Come for Lee Yoo Mi, stay for 3 generations of women living their best lives

Look, this drama won't be for everyone. It's an unapologetically over the top fairy tale/comic book mashup with a barely coherent plot that requires a generous suspension of disbelief, and much like its predecessor, the writing and character development are mediocre and the treatment of the men in the family feels mean-spirited at best and downright abusive at worst.

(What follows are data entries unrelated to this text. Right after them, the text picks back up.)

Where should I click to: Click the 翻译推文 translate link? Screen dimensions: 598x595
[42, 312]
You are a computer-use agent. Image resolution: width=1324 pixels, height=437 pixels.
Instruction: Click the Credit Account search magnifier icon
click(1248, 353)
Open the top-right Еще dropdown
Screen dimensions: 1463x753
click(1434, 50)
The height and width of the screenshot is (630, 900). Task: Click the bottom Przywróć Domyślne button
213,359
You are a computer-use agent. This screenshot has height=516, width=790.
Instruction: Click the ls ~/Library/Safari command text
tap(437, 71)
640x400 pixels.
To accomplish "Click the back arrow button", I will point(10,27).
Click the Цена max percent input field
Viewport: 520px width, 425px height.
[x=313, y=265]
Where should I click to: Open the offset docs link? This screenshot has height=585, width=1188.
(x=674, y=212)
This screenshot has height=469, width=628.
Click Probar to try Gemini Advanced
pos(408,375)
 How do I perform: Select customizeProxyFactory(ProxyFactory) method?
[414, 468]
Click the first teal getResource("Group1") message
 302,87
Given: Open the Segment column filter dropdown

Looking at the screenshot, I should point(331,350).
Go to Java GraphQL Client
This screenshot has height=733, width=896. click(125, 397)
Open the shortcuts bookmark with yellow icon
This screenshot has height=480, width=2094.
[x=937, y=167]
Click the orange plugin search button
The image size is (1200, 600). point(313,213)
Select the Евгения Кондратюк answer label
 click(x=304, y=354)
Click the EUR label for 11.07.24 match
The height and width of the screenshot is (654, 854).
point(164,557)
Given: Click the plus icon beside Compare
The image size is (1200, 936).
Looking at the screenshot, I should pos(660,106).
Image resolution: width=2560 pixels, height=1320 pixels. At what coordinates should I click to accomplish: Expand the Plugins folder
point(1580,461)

And yet, I enjoyed it so much more than I expected because, for all its faults, this drama absolutely nails it with Lee Yoo Mi as Nam-soon. She is utterly incandescent as our titular strong girl and I know not everyone is a fan of the bubbly and naive female lead, but I loved her and her cheeky grin and her unwavering sense of justice SO much. Lee Yoo Mi truly carried this drama on her back (pun intended) and she was an absolute delight to watch and I can't wait to what she does next.

The rest of the main cast is a total hoot as well, Kim Jung Eun and Kim Hae Sook are both fabulously campy, chewing every scene they're in with aplomb, and I genuinely love that we got to see a 60+ year old woman with a romance subplot and doing more than just being a granny. Ong Seong Woo is endearingly earnest as the long-suffering good guy cop getting bridal-carried all over the place by his super strong girlfriend, and Byeon Woo Seok took "if evil why sexy" and dialed it all the way up to 11 and we thank him for his service (somebody needs to create a mafia bromance drama with him and Lee Hong Nae ASAP).

In short, this is not a drama you watch for the plot, this is a drama you watch for the actors hamming it up in the silliest situations. It's deeply unserious but pretty fun if you throw logic out the window, and above all else, I love that we got to see these 3 generations of brash, bold women who fearlessly pursued their dreams, protected their loved ones, and used their powers to do good with reckless abandon.